President Donald Trump

President Donald Trump has thrown a wrench into the works of one of the Republicans' key tactics for pressuring Congress on spending, by proposing to get rid of the federal debt ceiling.

After announcing the surprise deal with Democrats last week to temporarily suspend the debt limit and extend the current budget for another three months until December 8, Trump said the idea of eliminating the debt ceiling altogether deserved to be debated.

"For many years, people have been talking about getting rid of debt ceiling altogether, and there are a lot of good reasons to do that," Trump told reporters. "It complicates things, it's really not necessary."
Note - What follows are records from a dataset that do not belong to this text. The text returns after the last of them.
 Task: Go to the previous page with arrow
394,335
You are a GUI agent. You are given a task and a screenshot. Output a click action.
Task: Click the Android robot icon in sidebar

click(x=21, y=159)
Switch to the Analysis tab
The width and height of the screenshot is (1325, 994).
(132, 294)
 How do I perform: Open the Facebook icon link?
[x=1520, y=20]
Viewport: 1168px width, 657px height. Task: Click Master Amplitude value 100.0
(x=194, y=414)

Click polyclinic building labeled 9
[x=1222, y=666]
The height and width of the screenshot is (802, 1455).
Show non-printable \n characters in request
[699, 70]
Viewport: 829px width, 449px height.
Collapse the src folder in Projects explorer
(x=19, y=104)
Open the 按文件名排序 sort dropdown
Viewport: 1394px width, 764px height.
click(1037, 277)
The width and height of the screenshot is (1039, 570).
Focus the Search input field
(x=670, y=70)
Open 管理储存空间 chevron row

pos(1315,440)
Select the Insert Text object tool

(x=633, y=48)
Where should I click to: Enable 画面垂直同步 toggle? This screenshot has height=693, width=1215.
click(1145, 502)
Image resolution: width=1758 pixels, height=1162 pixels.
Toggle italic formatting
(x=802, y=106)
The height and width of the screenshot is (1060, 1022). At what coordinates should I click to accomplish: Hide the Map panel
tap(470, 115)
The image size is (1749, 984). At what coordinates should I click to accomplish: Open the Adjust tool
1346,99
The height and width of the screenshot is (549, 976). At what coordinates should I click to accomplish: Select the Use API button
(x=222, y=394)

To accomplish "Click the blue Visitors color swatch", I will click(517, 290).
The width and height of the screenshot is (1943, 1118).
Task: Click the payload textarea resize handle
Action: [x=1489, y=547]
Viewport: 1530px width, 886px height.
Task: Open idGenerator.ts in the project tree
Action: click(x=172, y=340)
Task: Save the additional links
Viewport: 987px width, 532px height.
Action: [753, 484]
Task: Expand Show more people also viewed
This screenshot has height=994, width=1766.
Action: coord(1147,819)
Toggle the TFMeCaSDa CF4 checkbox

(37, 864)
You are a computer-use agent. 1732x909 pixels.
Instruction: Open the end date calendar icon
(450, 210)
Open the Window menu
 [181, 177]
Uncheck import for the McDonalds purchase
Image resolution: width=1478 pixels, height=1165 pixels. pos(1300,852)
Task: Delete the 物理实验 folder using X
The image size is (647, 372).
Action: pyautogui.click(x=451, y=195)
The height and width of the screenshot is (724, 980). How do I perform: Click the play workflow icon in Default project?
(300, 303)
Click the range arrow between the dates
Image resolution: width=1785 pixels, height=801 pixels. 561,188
But that is provoking a strong reaction from stunned Republicans who use this powerful leverage over the government's borrowing authority in budget negotiations with the White House.

For the past 100 years, authorization to increase the debt ceiling has been the sole prerogative of the Congress. And while the debt is merely used to pay spending and obligations already approved by the legislature, it nevertheless is a bargaining chip used to pressure the ruling party for concessions on spending.

It also regularly reopens the political debate over the massive US debt, which has reached $20 trillion.

Until the mid-1990s, Congress routinely approved increases in the debt limit. But everything changed in 1995 under the presidency of Democrat Bill Clinton who battled the Republican-controlled Congress on many issues, including the budget.

- Tea Party pressure -

Since then, the recurring threat of the debt ceiling has regularly poisoned US administrations, especially under the presidency of Barack Obama, raising the specter of a government shutdown -- as happened in late 2013 -- or worse, a debt default.

"I think it would be good policy to get rid of it," Stan Veuger, an economist with the conservative American Enterprise Institute (AEI) told AFP.

But that will be difficult to do since Republicans will strongly oppose it.

"They like having some future leverage if they were in the opposition again," he said.

In addition, "politically it would put them in a very difficult position because it would make them look like they don't care about the debt," Veuger said, "especially after the way the Republicans have politicized the subject over the last few years."

In fact, using the debt limit to politicize the debate over government spending led to the creation of the very conservative Tea Party movement within the Republican party, which supplied many Trump supporters.

FreedomWorks, the organization that helped launch the Tea Party, immediately denounced the idea of ​​removing the debt limit.

"The debt ceiling is a good thing," FreedomWorks President Adam Brandon said. "Debates over the debt ceiling are moments when conservatives can successfully fight to reduce the size and scope of government."

- More effective tools -

The Republican Speaker of the House of Representatives, Paul Ryan, also blasted the idea.

"As imperfect as this tool is, I always see this as a good tool for fiscal discipline," Ryan told Fox News Radio.

But most economists say the debt ceiling is not an effective means to limit spending, and in fact leads to increased borrowing costs when Congress threatens to allow the US to default on its debt.

That was the case in 2011 when, for the first time in contemporary history the US lost its coveted AAA credit rating.

When interest rates on US debt rises because of the increased risk, "ultimately we as tax payers are paying," said Shai Akabas, of the Bipartisan Policy Center.

He said it is time for a bipartisan approach to find "other vehicles or tools, fiscal tools, that would be more effective and less risky" than the debt limit.

The debate will take months. Even after the new December 8 deadline for suspending the debt limit, the Treasury will be able to use "extraordinary" accounting measures to allow it to continue to finance the government until Spring 2018.